オマエはまだまだガキだと、自分に言い聞かせる。ガキでいい。だが、ヒトデナシにはなるな。殺すなら、普通に殺せばいい。
「どしたの、ひやま?」
「ヒトデナシにはなるなって、子供の頃に言われたのを思い出した。遠縁の親戚の兄ちゃんに。汚れ仕事の家系だとかで親戚中に嫌われてたけど、姿勢が良くてカッコイイ人だったな」
「どんな家系ですか、あの時代のあの国でそんな・・・」
「兄ちゃんも知らないって笑ってたな。知ってるのは、時代遅れの剣術だけだって。僕にも剣術を教えてって言ったら、戦う人生を選んでもいいから、ヒトデナシにだけはなるなって」
「まるで、将来を知っていたような話ですね・・・」
会った事があるのは、祖父の葬式の時だけだ。
兄ちゃんのお爺さんとうちの祖父が戦友だったとかで、わざわざ東北地方から線香を上げに来た。
子供心に、北の空を見上げる姿勢の良い青年の後ろ姿が、なぜか焼き付いている。
「自分を僕なんて言うヒヤマか。ちょっと見てみたいね」
「今のニーニャより小さな頃だぞ。あの人がこっちにいたら、楽しいだろうなあ」
「それこそ、覇王にでもなってそうですね」
「いいな。コネで将軍にでもしてもらおうぜ」
たわいのない話をしながら家まで歩き、風呂に入って眠った。
朝早くにブロックタウンを出て、ローザを走らせる。
ミアットを2機回収したところで、ニーニャからの無線。
(お兄ちゃん、そろそろ戻ってねー)
(了解。ずいぶん楽しみにしてるんだな、ニーニャ)
(えへへ。ハルちゃんは、もう手持ちにない材料を惜しみなく使って組んだでしょ。剣聖さんのホプリテスは、その廉価版みたいな感じなの。でも、心を込めて組んだから、いい勝負が出来ればいいなって)

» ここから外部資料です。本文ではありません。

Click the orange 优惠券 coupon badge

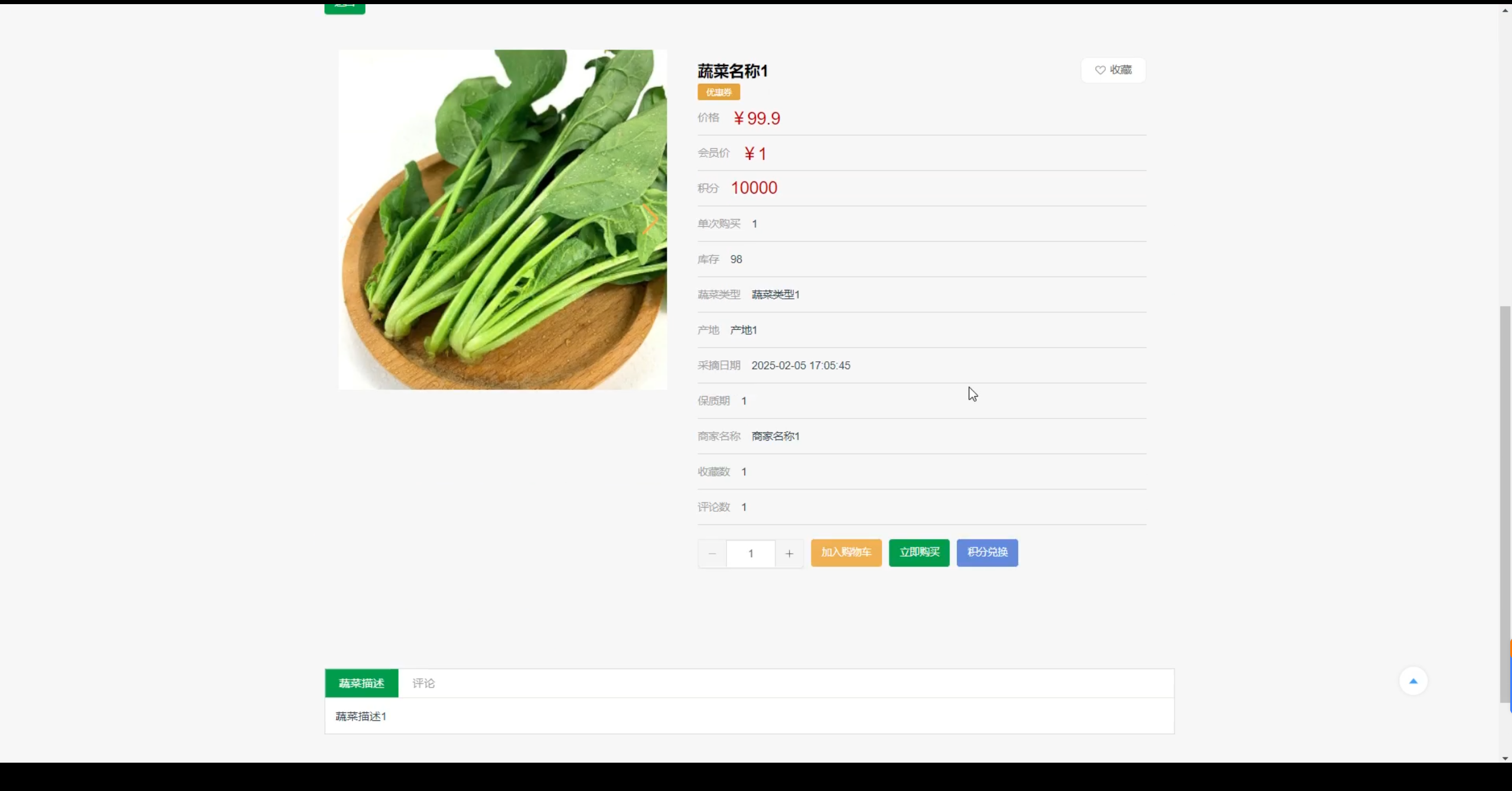pos(718,92)
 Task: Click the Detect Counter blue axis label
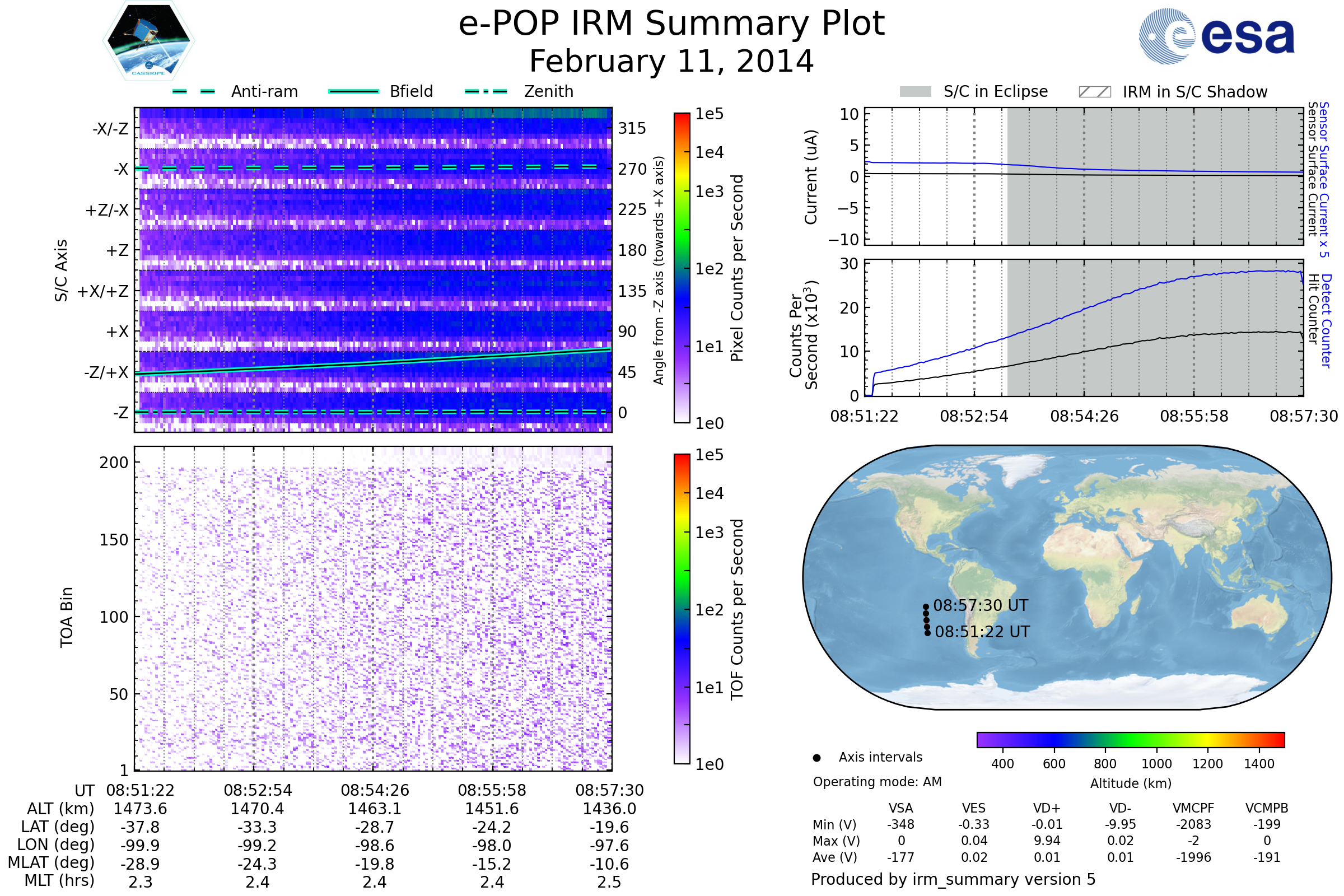point(1326,321)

(ハルトマンは、そんなに豪華な機体だったんかよ。ヨハンのジャンク品を買い取ったら、他の連中のもハルトマン並になるか?)
(無理だよう。ハルちゃんの関節に使ってるのは、宇宙船用の金属部品だもん)
レシプロエンジンの航空機を使ってたこの世界に、宇宙船があったなんて。
エンジンは、どこにやったんだ。
(ロケットエンジン、あるのか?)
(カチューシャ家にはもうないけど、探せばどこかにあるんじゃないかなあ)
(なるほど。もう、ないのか)
(うん。姉ちゃん達を飛ばしたので最後)
(はあっ!?)
姉を、飛ばした?
聞き間違いじゃなければ、そう聞こえた。
(セミー姉ちゃんとイェーガー家のチッタ姉ちゃんがね、ロケット操縦のスキルがあるから大丈夫だって言って、強化外骨格パワードスーツを二人乗りして飛んでったの。いつ帰って来るのかなあ)
まず、生きているかの心配をするべきだと思うが、それをニーニャに言える訳もなく、すぐに帰ると言って無線を終わらせた。